Dedication ceremony coming for renamed Putney Woods
June 25, 2008 · Updated 10:25 AM
BAYVIEW There are 63 intersections in the nearly 15 miles worth of trails within 800 acres at Putney Woods.
That means there are 63 different ways to get lost within the forested land previously known as Goss Lake Woods, an area that has been treasured by a multitude of users since 1980.
A ceremony marking the renaming of the woods after a Gary Putney, a longtime steward of the trails there, will be held Saturday afternoon.
When Putney died in November 2006, he asked that the $2,000 worth of donations be made to the Backcountry Horsemen so trails could be maintained, said Sharon Vanderslice, director of the Island County Chapter Backcountry Horsemen.
Because Putney is credited with so much work on the land, a tree will be planted for him during the ceremony.
The South Whidbey Lions Club is coming to this ceremony and going to be planting a tree a white pine which was one of his favorite trees, she said.
The crowning achievement of the clubs work toward honoring Putney was to commission a plasma-cut sign that identifies the public property as the Putney Woods. It will be mounted on a wooden structure at the main entrance to the trails.
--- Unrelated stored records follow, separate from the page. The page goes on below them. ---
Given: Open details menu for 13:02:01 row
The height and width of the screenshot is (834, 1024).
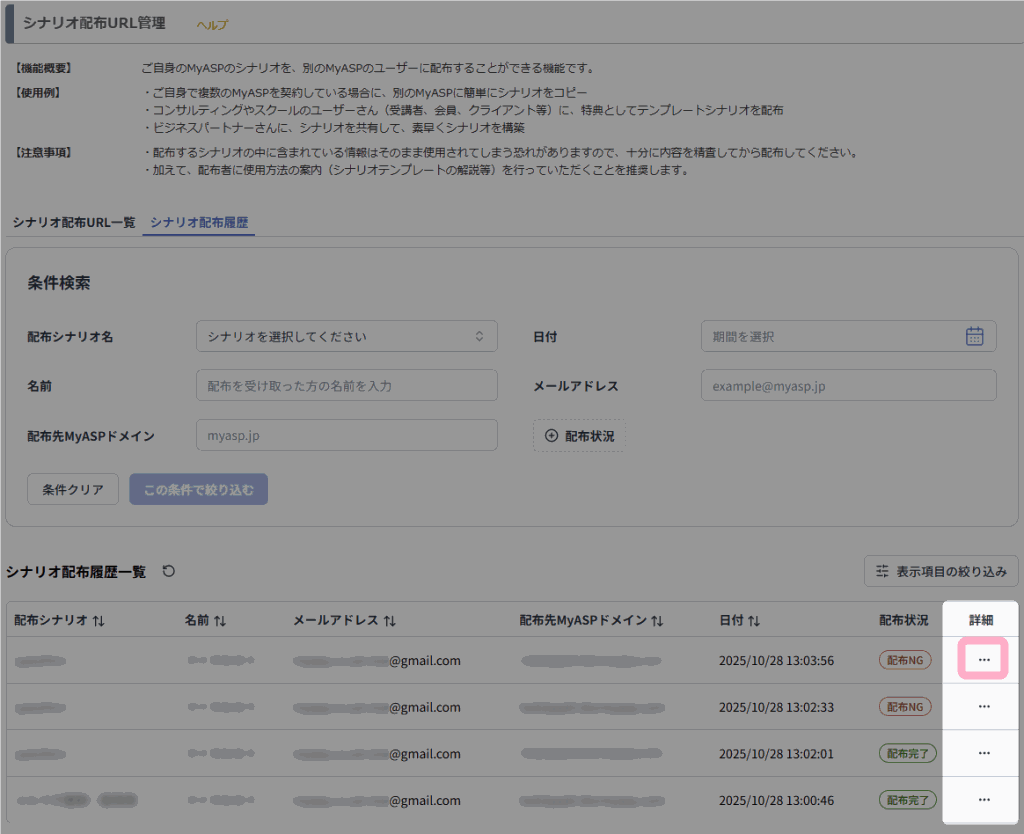Looking at the screenshot, I should (984, 754).
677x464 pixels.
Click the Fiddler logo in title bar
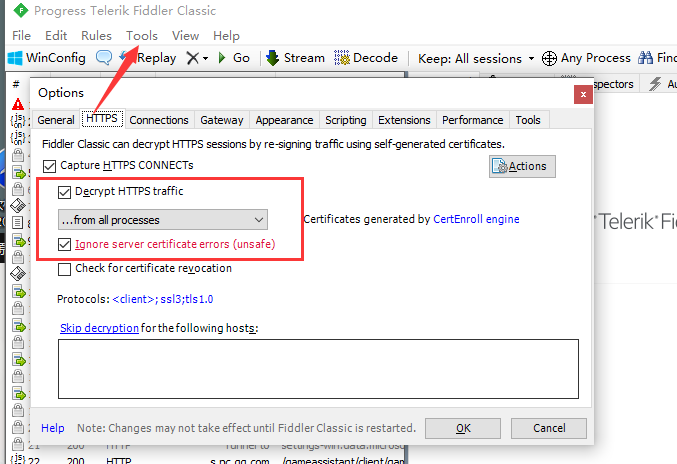tap(20, 10)
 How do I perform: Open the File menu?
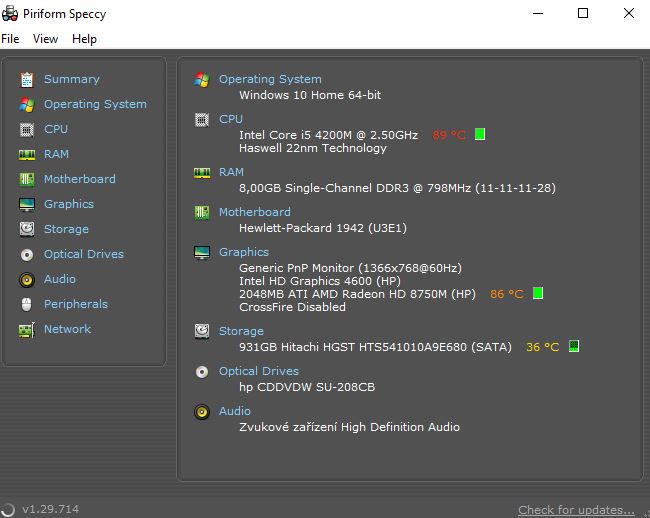[10, 39]
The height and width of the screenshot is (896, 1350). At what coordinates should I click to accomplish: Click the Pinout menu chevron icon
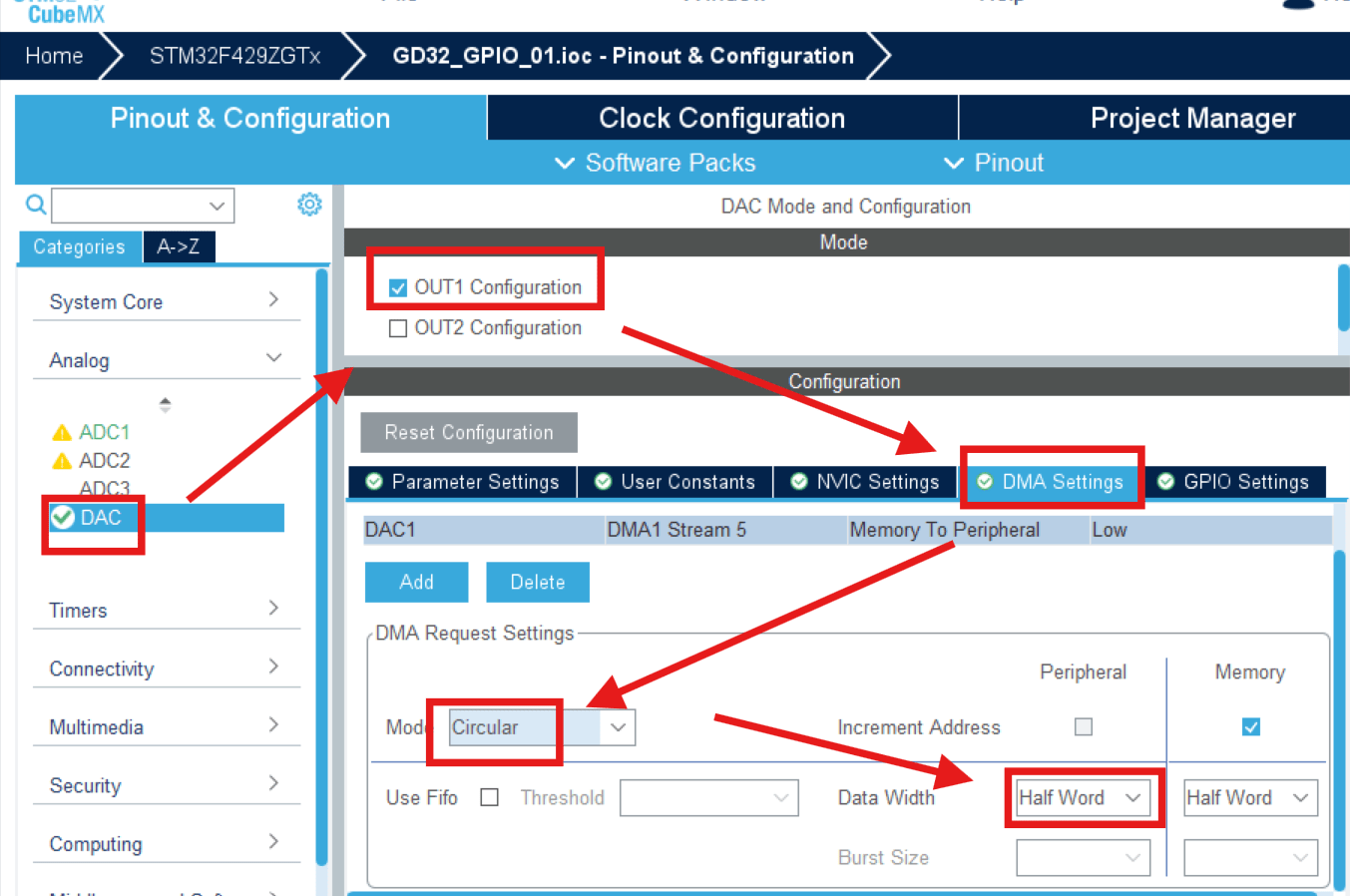pyautogui.click(x=954, y=163)
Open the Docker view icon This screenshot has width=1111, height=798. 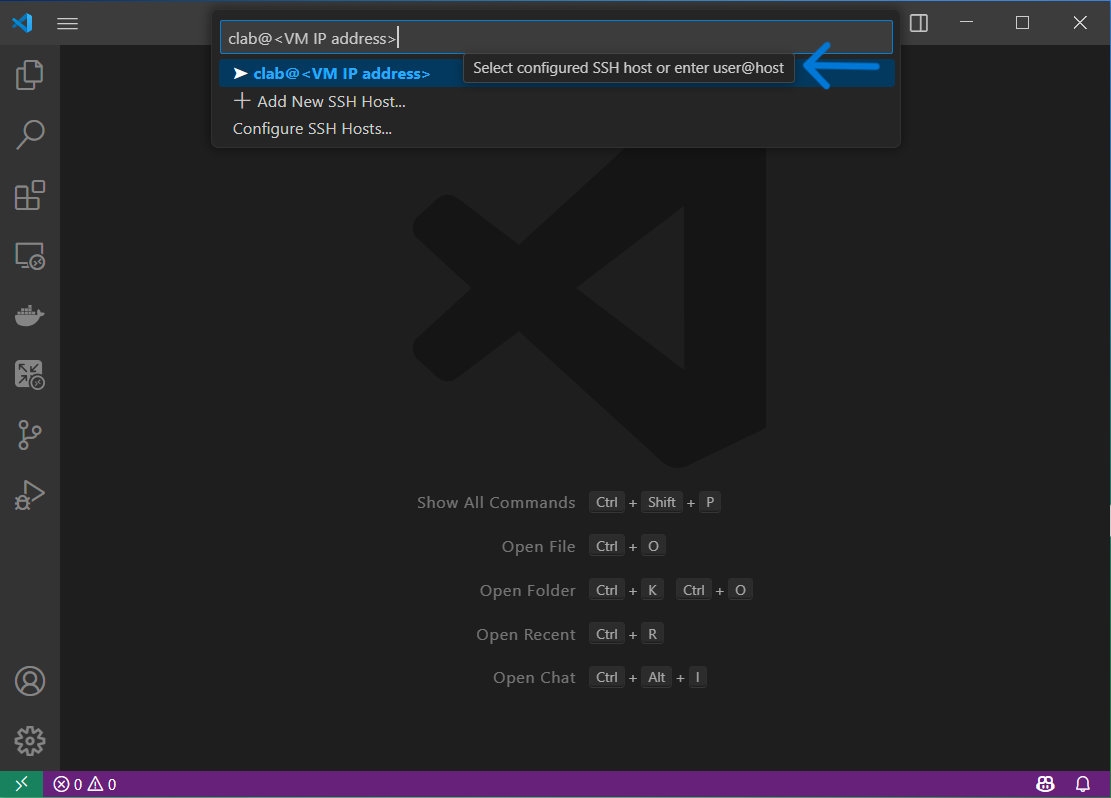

The wooden structure to hold the sign 11 feet wide by 12 feet high was put up last Saturday, Vanderslice said.
We will be hanging this sign and it is just absolutely beautiful, she added.
The sign shows the name Putney Woods with a hiker and dog companion, a biker and an equestrian all sharing the trails, which typifies the use of the trails, said Vanderslice.
These are non-motorized trails and they are open to everybody, she said. They are used primarily by equestrians, bike riders, dog walkers and bird watchers. The high school cross country team also practices on them.
In the past, people have gotten lost in the myriad of trails that Putney created since 1980, and so, a map was created and wooden posts will be installed at each of the intersections.
Directional and informational signs are available for donation, Vanderslice said, as well as having the donors name burned onto the posts.
Putney Woods is a real legacy to the people of Whidbey Island, she said.
We would like more people to be aware of this treasure and that the woods are there for peoples use, she said. Gary labored single-handedly most of the time between 1980 and his death a year ago. This was his vision that it would be a recreational trail area for everybody on the island.